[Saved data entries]
○ ○ ○

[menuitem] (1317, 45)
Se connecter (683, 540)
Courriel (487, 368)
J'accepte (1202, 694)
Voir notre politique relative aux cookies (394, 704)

○ ○ ○

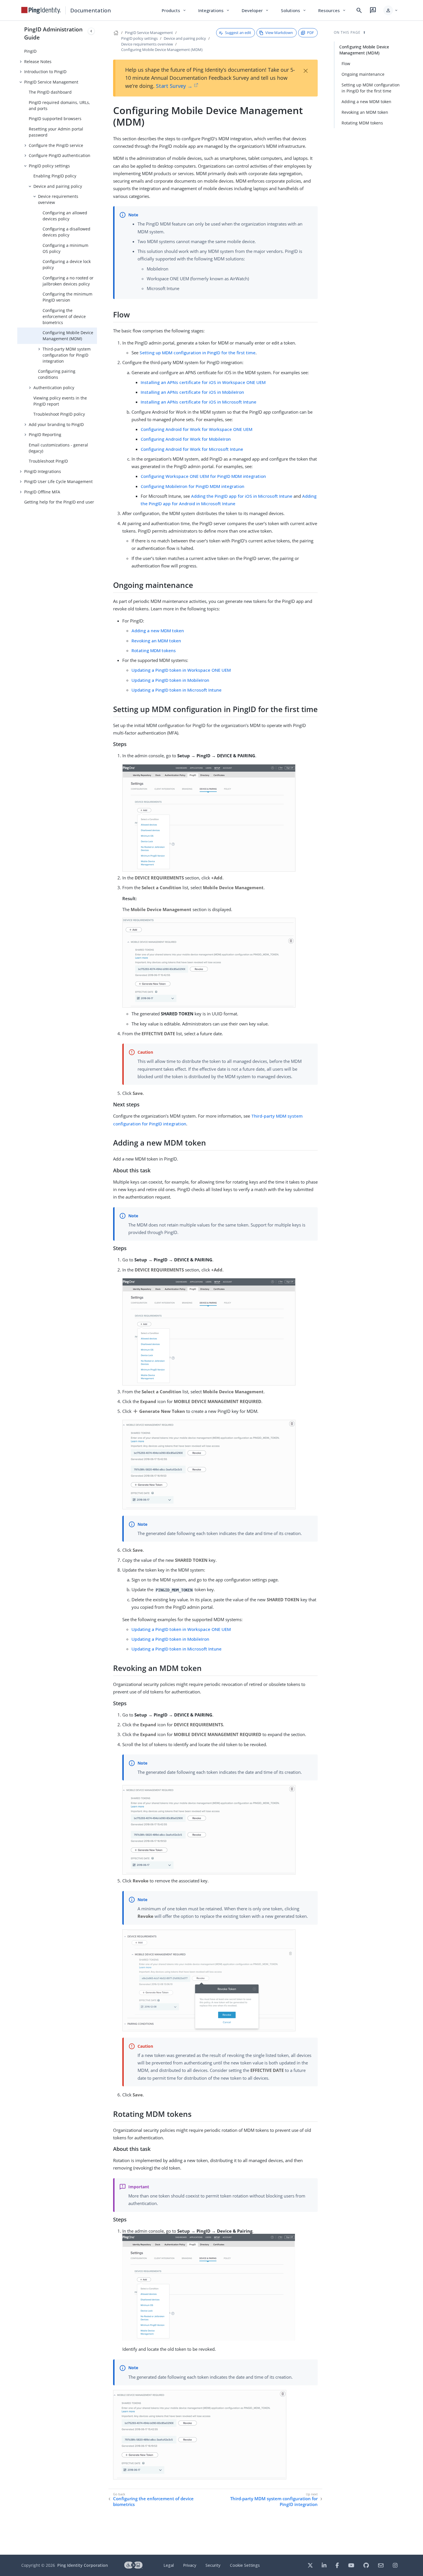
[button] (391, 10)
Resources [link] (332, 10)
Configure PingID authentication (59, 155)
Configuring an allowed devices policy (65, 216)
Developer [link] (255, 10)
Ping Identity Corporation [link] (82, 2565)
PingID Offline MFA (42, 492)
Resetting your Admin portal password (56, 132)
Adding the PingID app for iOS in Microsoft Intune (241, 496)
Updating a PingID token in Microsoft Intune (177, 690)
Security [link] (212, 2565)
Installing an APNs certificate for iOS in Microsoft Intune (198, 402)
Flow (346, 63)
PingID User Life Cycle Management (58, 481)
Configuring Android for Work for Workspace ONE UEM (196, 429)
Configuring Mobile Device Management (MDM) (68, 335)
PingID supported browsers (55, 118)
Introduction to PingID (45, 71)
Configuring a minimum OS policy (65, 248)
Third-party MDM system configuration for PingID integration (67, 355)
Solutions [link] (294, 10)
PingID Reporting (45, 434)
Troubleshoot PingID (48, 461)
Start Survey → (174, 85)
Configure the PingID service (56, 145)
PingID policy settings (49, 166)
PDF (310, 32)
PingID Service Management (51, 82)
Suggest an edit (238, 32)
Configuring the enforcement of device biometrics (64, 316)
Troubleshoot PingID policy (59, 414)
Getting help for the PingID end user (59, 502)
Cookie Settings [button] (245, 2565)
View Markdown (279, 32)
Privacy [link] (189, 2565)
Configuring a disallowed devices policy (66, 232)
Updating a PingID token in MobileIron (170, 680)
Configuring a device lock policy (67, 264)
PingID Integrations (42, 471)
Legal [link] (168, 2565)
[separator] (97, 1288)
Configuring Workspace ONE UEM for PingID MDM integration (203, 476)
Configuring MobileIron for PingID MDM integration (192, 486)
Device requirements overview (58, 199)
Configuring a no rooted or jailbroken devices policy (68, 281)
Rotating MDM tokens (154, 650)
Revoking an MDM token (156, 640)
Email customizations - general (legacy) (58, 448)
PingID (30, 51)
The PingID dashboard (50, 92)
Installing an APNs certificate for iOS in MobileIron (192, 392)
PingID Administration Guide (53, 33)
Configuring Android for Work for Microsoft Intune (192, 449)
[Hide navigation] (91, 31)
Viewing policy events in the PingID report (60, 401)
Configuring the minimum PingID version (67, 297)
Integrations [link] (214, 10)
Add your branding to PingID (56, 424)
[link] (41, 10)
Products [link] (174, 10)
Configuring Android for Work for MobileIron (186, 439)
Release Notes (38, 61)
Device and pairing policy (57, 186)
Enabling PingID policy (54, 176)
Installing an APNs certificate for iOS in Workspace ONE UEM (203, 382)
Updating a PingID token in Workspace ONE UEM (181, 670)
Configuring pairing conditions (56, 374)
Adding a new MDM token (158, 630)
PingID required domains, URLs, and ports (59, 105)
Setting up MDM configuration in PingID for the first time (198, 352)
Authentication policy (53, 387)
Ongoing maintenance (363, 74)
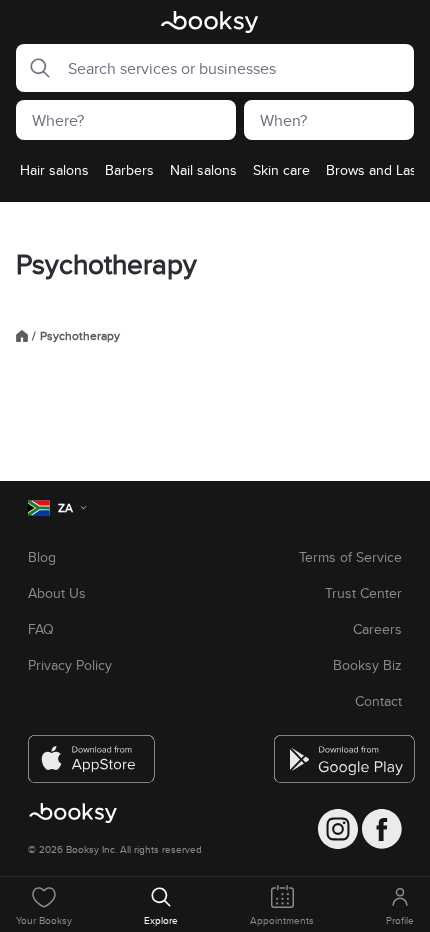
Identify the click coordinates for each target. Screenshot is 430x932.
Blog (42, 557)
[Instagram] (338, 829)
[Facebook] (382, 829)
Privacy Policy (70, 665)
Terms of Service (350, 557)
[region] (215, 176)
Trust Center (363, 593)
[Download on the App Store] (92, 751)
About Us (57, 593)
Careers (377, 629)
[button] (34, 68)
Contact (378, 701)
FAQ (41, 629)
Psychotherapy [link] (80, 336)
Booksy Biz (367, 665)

○ ○ ○

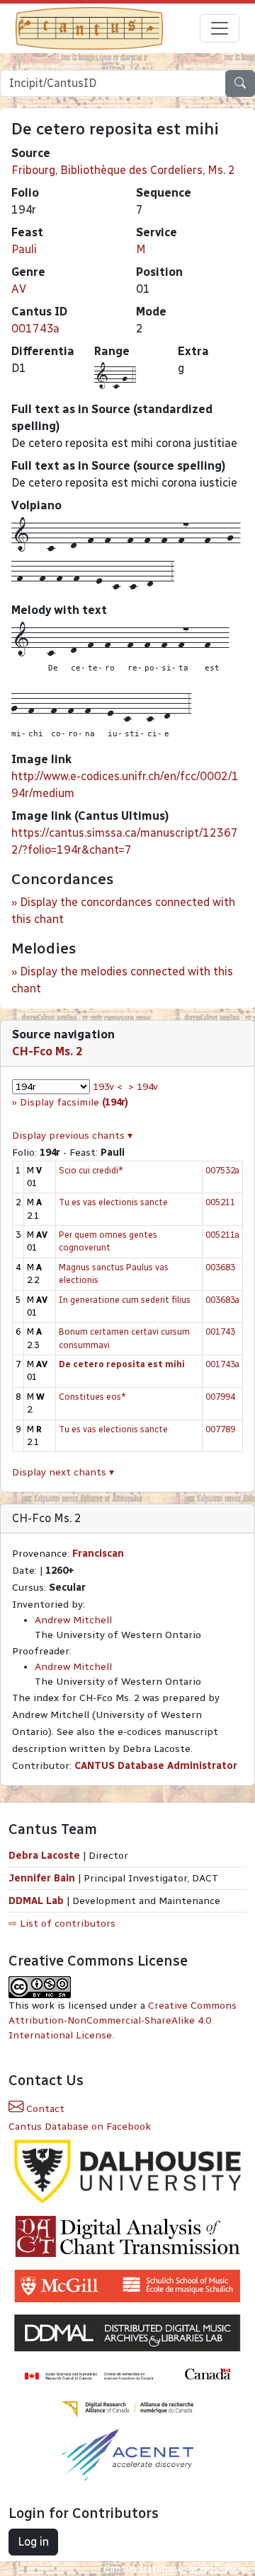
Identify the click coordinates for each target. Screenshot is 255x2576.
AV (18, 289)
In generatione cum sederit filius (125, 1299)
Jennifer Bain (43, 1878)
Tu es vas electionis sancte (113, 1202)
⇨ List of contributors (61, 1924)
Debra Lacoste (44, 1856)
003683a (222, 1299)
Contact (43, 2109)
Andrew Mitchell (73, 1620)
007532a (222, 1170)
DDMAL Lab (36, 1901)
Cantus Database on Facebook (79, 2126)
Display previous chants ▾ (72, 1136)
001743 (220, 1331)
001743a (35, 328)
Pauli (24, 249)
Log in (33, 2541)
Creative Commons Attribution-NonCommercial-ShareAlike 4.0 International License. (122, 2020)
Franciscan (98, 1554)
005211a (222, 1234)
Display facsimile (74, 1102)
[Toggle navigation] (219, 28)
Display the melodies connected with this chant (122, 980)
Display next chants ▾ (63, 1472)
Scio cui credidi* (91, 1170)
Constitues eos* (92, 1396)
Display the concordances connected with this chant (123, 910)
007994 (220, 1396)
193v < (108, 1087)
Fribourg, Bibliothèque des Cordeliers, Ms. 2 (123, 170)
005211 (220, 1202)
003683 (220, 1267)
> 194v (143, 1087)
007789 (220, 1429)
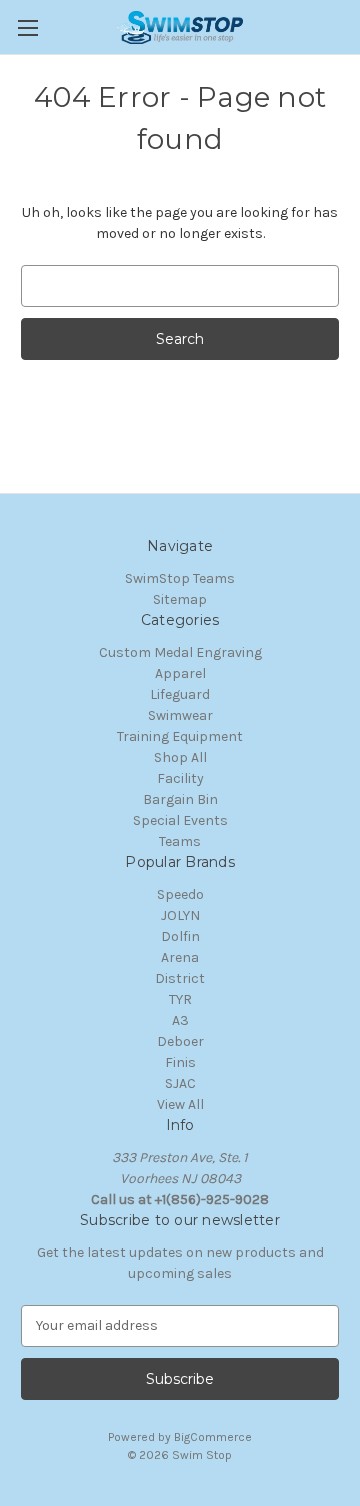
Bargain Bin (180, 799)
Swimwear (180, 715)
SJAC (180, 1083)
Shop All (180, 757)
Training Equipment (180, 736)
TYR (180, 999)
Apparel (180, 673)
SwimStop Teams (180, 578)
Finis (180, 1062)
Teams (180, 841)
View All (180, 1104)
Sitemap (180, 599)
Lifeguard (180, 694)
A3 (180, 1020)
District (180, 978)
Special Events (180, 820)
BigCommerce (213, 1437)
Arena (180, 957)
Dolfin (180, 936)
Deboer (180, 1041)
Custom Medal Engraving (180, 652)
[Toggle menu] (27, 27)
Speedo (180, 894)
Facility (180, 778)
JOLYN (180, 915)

○ ○ ○

#### [Task to carry out]
Reproduce exactly the lines above that run from the one with "[Toggle navigation] (219, 28)" to the one with "Arena (180, 957)", both included, leaving pictures out.

#### [Your solution]
[Toggle navigation] (219, 28)
Display the melodies connected with this chant (122, 980)
Display next chants ▾ (63, 1472)
Scio cui credidi* (91, 1170)
Constitues eos* (92, 1396)
Display the concordances connected with this chant (123, 910)
007994 (220, 1396)
193v < (108, 1087)
Fribourg, Bibliothèque des Cordeliers, Ms. 2 (123, 170)
005211 (220, 1202)
003683 (220, 1267)
> 194v (143, 1087)
007789 (220, 1429)
Bargain Bin (180, 799)
Swimwear (180, 715)
SJAC (180, 1083)
Shop All (180, 757)
Training Equipment (180, 736)
TYR (180, 999)
Apparel (180, 673)
SwimStop Teams (180, 578)
Finis (180, 1062)
Teams (180, 841)
View All (180, 1104)
Sitemap (180, 599)
Lifeguard (180, 694)
A3 (180, 1020)
District (180, 978)
Special Events (180, 820)
BigCommerce (213, 1437)
Arena (180, 957)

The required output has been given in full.